Jeanne Orient nous a rappelé ce matin l’expression idiote « reprendre le cours de sa vie ». (http://www.editions-harmattan.fr/index.asp?navig=catalogue&obj=livre&no=33748)
Tout le monde le sait, on en fait des films : la vie n’est pas un long fleuve tranquille…
Alors reprendre son cours
après un court-circuit
il n’y a rien de pire :
ce serait nier le meilleur, celui qui reste à venir,
en gommant ce pire que l’on vient de dépasser, jusqu’au pire final.
Un court-circuit, quelle expression pour désigner nos accidents de la vie…
Est-ce que ça raccourcit notre circuit ?
Est-ce que ça nous court-circuite du monde des insouciants ?
Non, on ne m’a jamais dit de « reprendre le cours de ma vie ».
Show must go on, poursuivre n’est pas reprendre.
« Reprendre, c’est voler ! »
Rien ne sera comme avant et tant mieux.
Moi, on ne m’a pas dit ça.
Au contraire.
Je suis sortie de l’hôpital greffée, comme un petit autocollant sur le mal, un bâillon, on ne peut pas nier, on ne peut pas l’ignorer.
Il ne faut pas.
Mais partant sans douleurs, je m’étonnais un peu.
« Alors, c’est déjà fini, je sors ? Et c’est tout ? »
Et il me l’a dit, le chirurgien : « non, ce que vous avez vécu, ce n’est pas rien ».
Mais je me souviens de ce médecin qui voulait résumer ma vie d’un trait sur le papier, un trait tracé à la va-vite avec son gros stylo Mont Blanc.
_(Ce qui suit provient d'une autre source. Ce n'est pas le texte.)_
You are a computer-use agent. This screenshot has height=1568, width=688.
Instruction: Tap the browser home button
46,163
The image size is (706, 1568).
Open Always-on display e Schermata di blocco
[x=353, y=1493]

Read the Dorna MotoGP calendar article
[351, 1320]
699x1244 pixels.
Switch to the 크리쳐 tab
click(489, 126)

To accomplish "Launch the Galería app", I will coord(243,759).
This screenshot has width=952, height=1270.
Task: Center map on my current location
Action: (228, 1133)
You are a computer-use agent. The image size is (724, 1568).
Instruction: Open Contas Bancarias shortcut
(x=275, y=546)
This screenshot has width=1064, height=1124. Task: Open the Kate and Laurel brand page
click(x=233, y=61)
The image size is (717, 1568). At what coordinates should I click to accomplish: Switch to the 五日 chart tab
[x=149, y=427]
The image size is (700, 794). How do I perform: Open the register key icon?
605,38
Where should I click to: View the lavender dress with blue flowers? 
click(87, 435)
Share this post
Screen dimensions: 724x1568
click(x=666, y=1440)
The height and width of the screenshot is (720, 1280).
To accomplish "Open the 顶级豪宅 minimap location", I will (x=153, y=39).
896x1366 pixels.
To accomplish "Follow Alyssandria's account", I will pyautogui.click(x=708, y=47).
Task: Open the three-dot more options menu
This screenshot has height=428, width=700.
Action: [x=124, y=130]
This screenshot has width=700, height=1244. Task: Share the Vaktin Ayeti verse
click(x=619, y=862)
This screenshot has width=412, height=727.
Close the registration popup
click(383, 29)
« Ça, c’est une vie sans accident… »
Je regardais ce beau trait long, sans accroc, un rien monotone.
« Ça c’est comme vous voyez votre vie »
Il avait fait ce trait vertical, comme un cœur qui s’emballe.
C’est amusant, sur les électrocardiogrammes, c’est l’inverse : la ligne droite qui marque la fin, ici, cette secousse marquait le début de ma fin.
« Mais vous vous trompez, vous avez le choix
Avec l’immunothérapie, votre vie ça peut être ça : »
« Sans immunothérapie, ce sera ainsi : »
Et moi qui regarde ces deux lignes, courtes l’une comme l’autre, plus courte que la monotone.
Il ne m’a aidé en rien.
Je n’ai rien entendu d’autre : j’allais mourir, un jour, bien plus tard, quelle grande nouvelle !
Alors j’ai pris le stylo trop lourd et je lui ai dis :
« ma vie, je la vois comme ça… »
Elle continue.
Je ne sais pas combien de temps.
Juste suspendue.
Juste possible.
Et je mets tous les rêves dans les interstices.
Et tous les petits bonheurs qui se glissent.
Ma vie n’est pas une ligne sur une feuille blanche.